Please give the cohort median body weight that the caspofungin model page uses as the center for its body-weight effect on clearance and central volume.

**** SOURCE DOCUMENT

Source: vignettes/articles/Wurthwein_2013_caspofungin.Rmd
Wurthwein_2013_caspofungin.Rmd

Model and source

  • Citation: Wurthwein G, Cornely OA, Trame MN, Vehreschild JJ, Vehreschild MJGT, Farowski F, Muller C, Boos J, Hempel G, Hallek M, Groll AH. Population pharmacokinetics of escalating doses of caspofungin in a phase II study of patients with invasive aspergillosis. Antimicrob Agents Chemother. 2013;57(4):1664-1671. doi:10.1128/AAC.01912-12.
  • Description: Linear two-compartment population PK model with proportional residual error for once-daily 2-hour intravenous caspofungin infusions (70, 100, 150, 200 mg QD) in adults with proven or probable invasive aspergillosis (Wurthwein 2013). Clearance and central volume share a single linear body-weight fractional change centred on the cohort median body weight of 76 kg (CL_i = CL_typ * [1 + 0.0102 * (WT - 76)]; V1_i = V1_typ * [1 + 0.0102 * (WT - 76)]). Inter-individual variability is modelled exponentially on CL, V1, and V2 with an estimated CL-V1 covariance (correlation 0.802). Inter-occasion variability (16% CV) is included on CL across five sampling occasions (days 1, 4, 7, 14, 28) via the OCC covariate; downstream users who only need typical-value or IIV-only simulations can pass OCC = 0 (or any value outside 1..5) so the IOV terms zero out. Dose-level, gender, age, baseline serum bilirubin and baseline creatinine clearance were screened but not retained.

********
**** RECORD SET

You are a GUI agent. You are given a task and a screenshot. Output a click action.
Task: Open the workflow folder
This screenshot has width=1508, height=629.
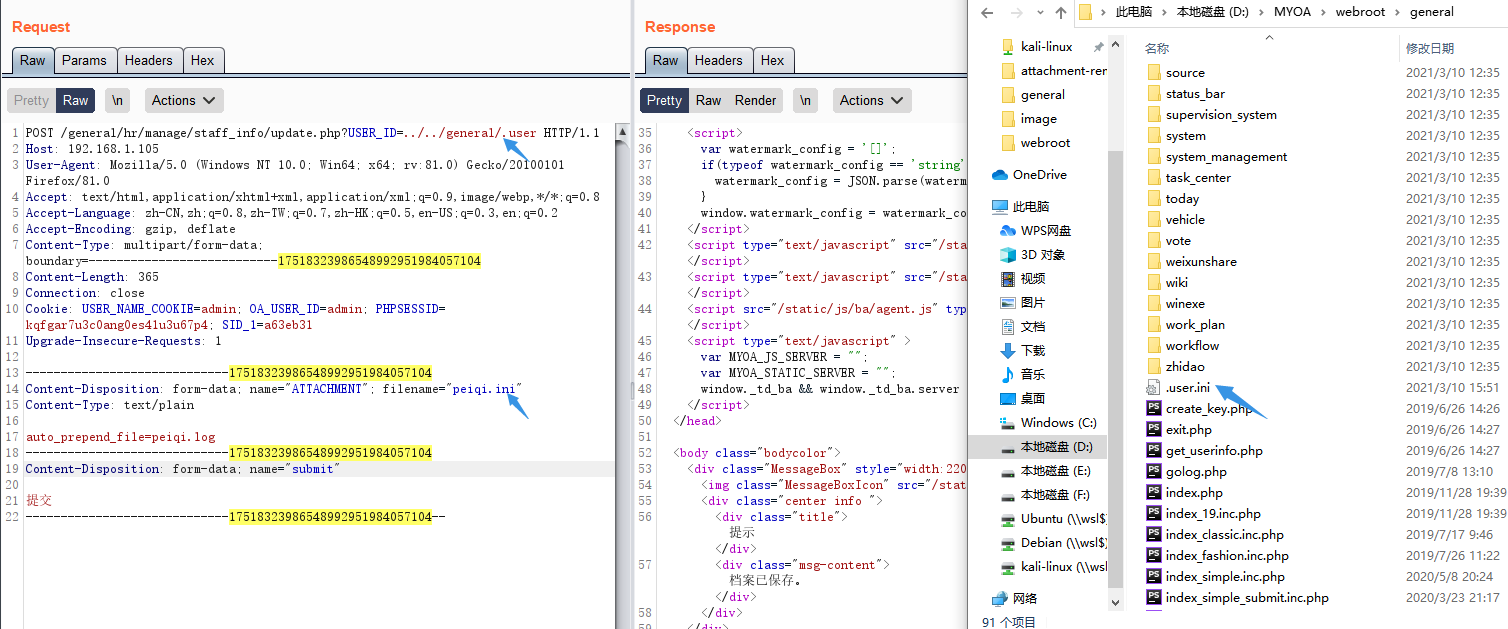click(1192, 346)
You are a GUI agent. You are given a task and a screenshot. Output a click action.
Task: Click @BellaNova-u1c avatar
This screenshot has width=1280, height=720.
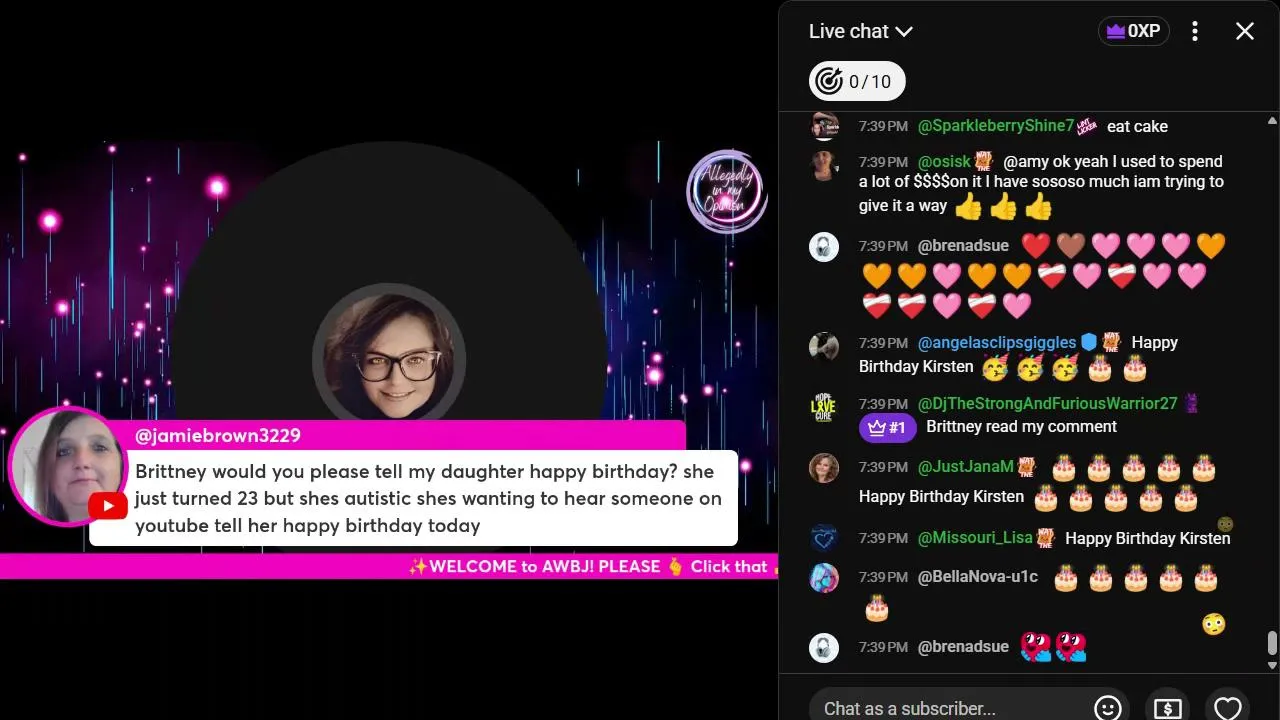[824, 578]
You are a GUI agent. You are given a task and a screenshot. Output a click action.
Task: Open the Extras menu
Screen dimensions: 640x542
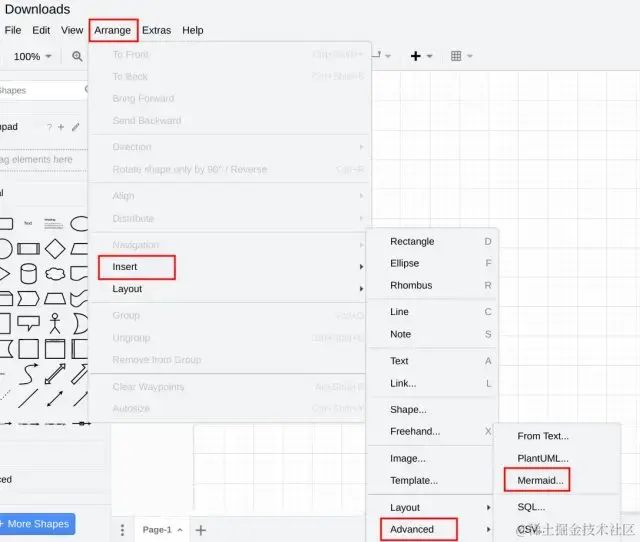156,30

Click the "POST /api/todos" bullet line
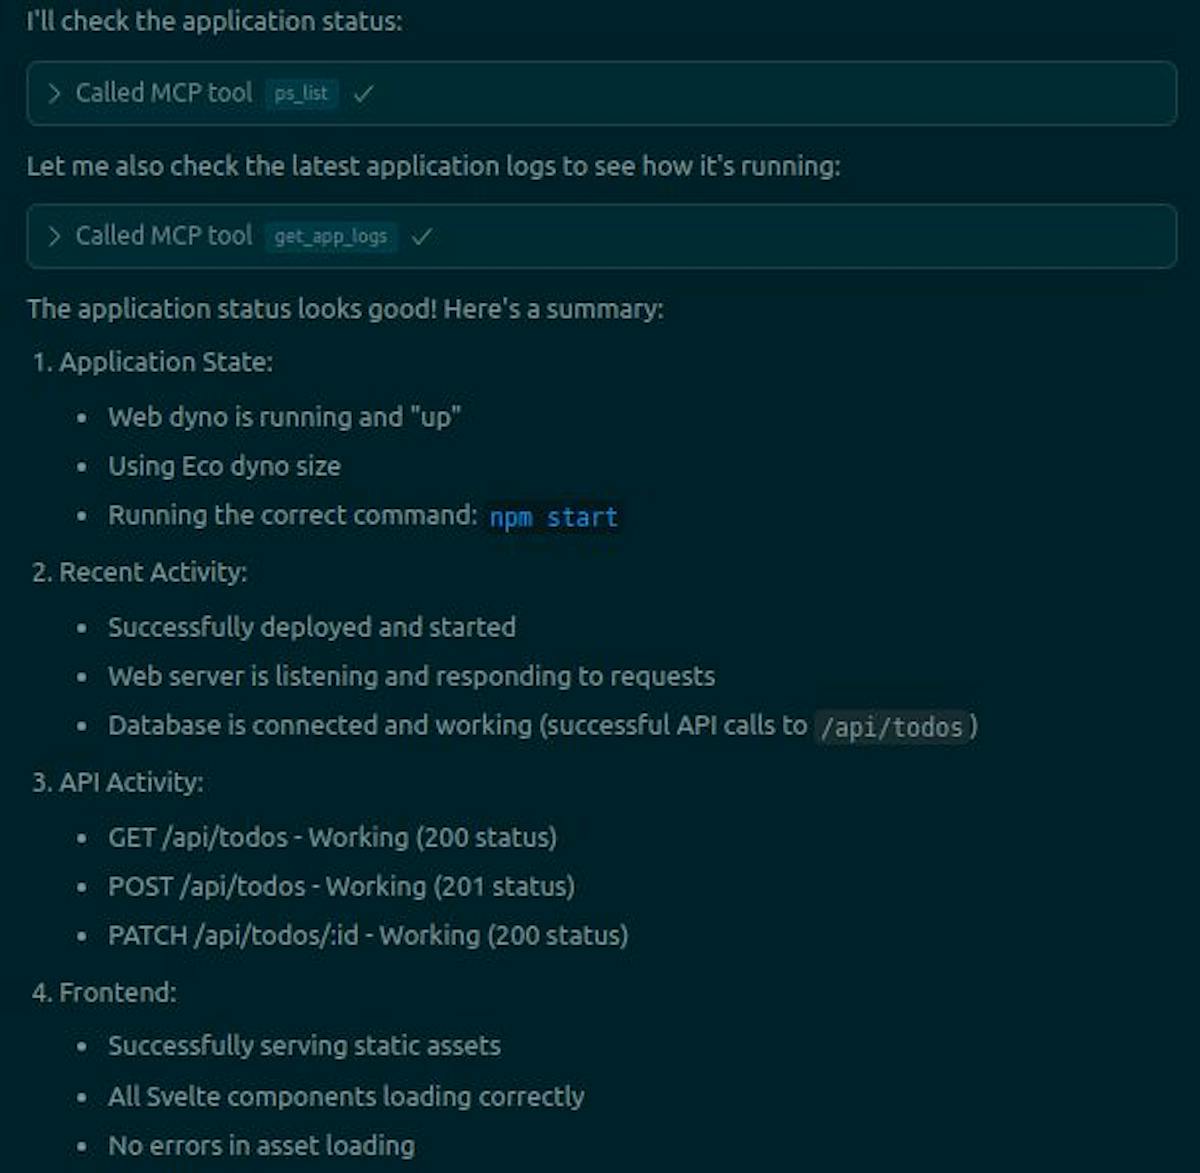341,886
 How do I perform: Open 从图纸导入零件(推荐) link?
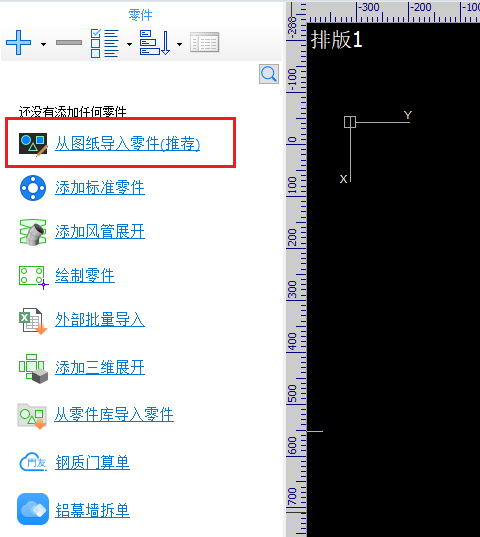[127, 143]
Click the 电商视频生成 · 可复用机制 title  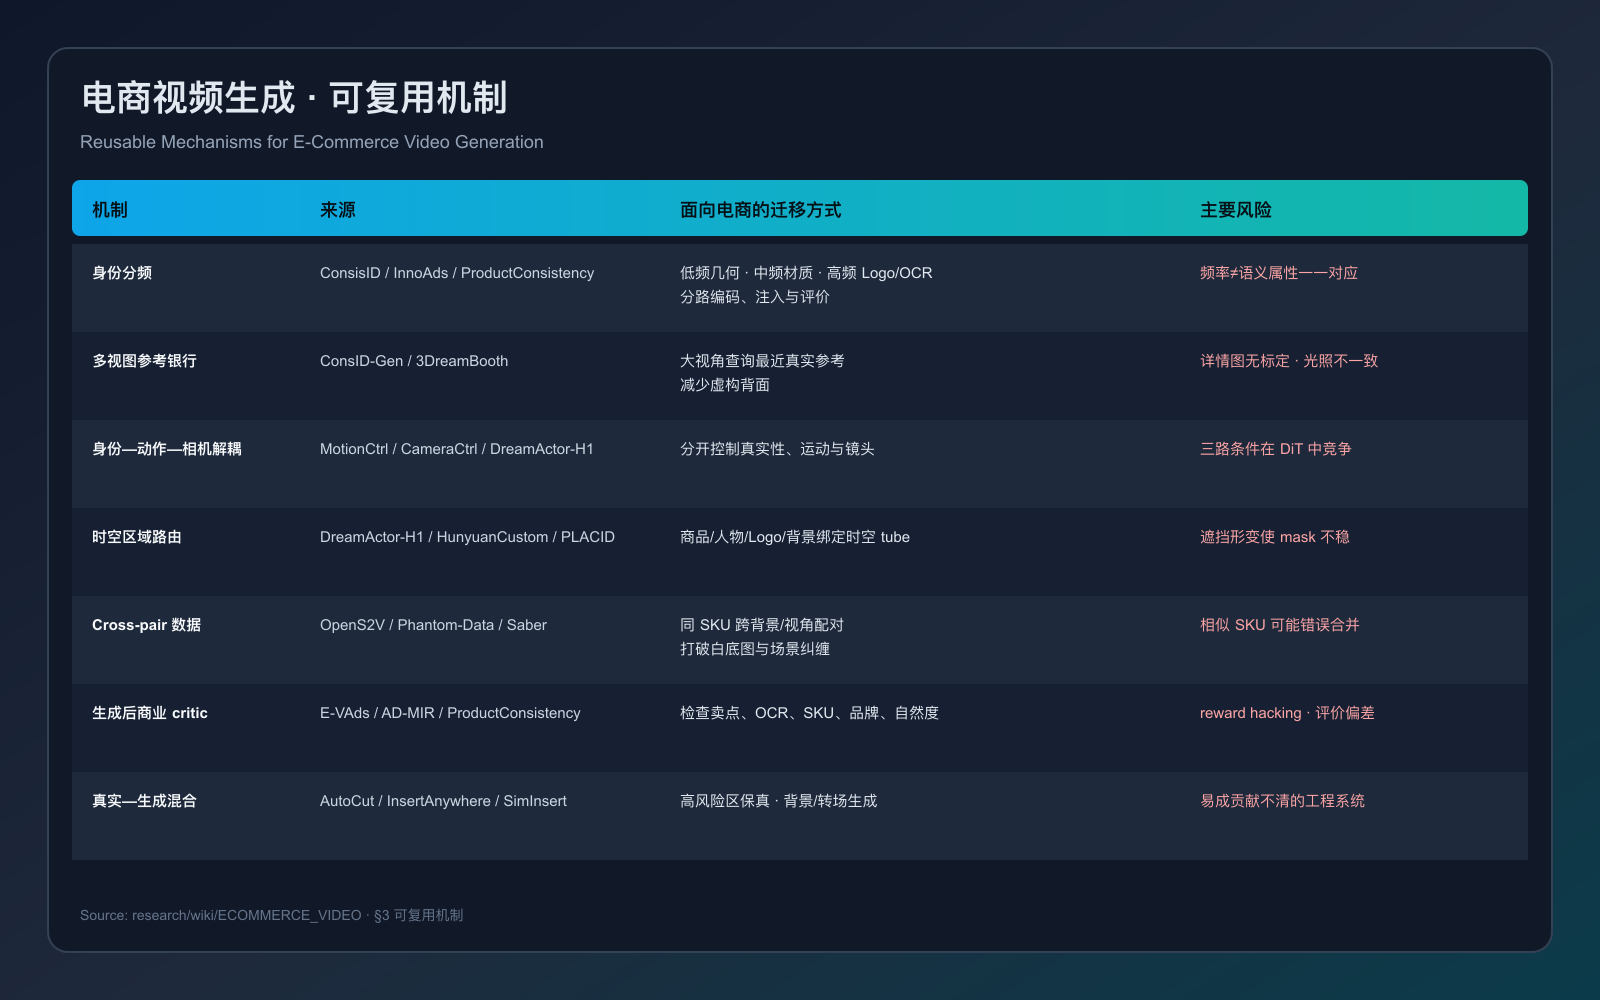point(294,98)
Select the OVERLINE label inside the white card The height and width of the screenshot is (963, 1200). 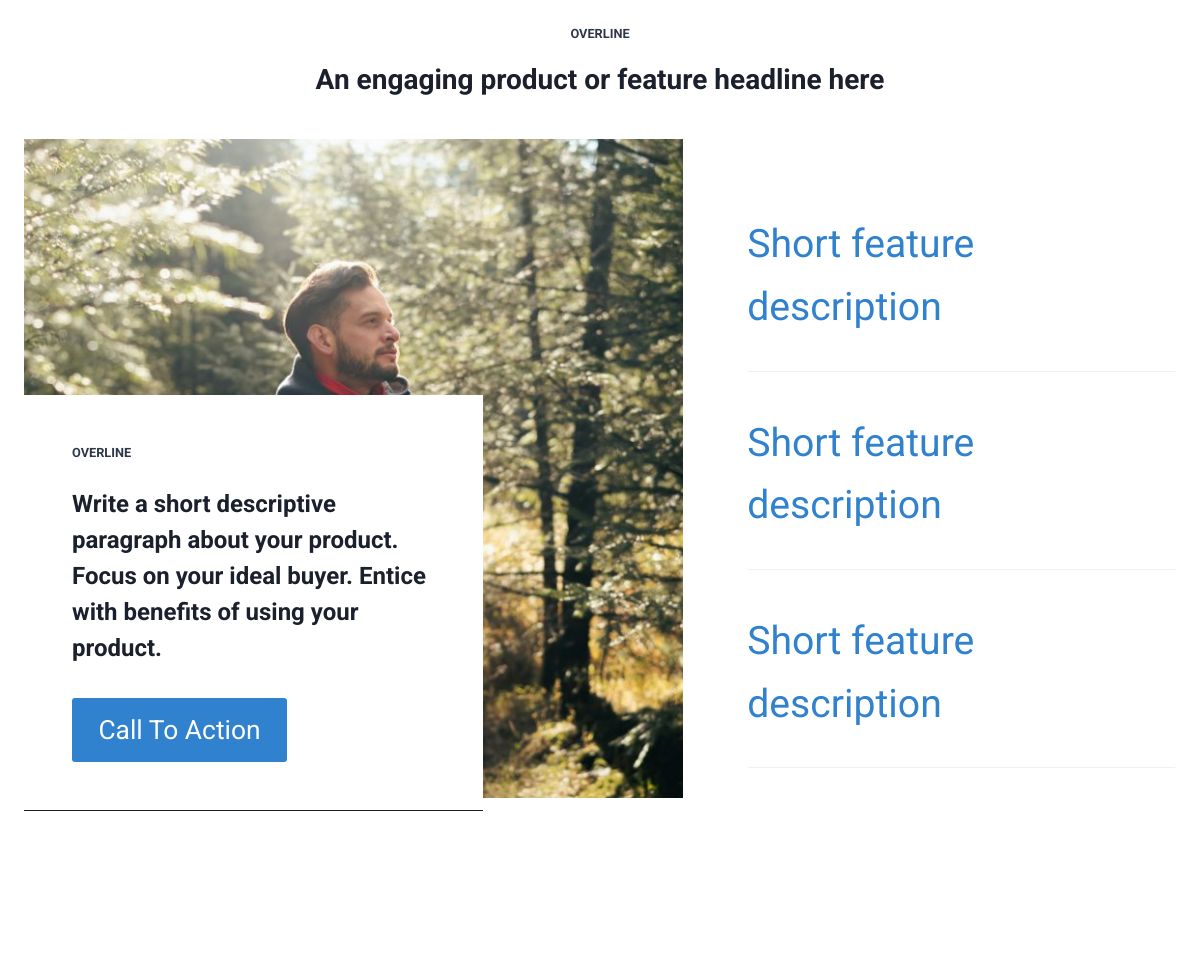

********

▸ **RESULT**
76 kg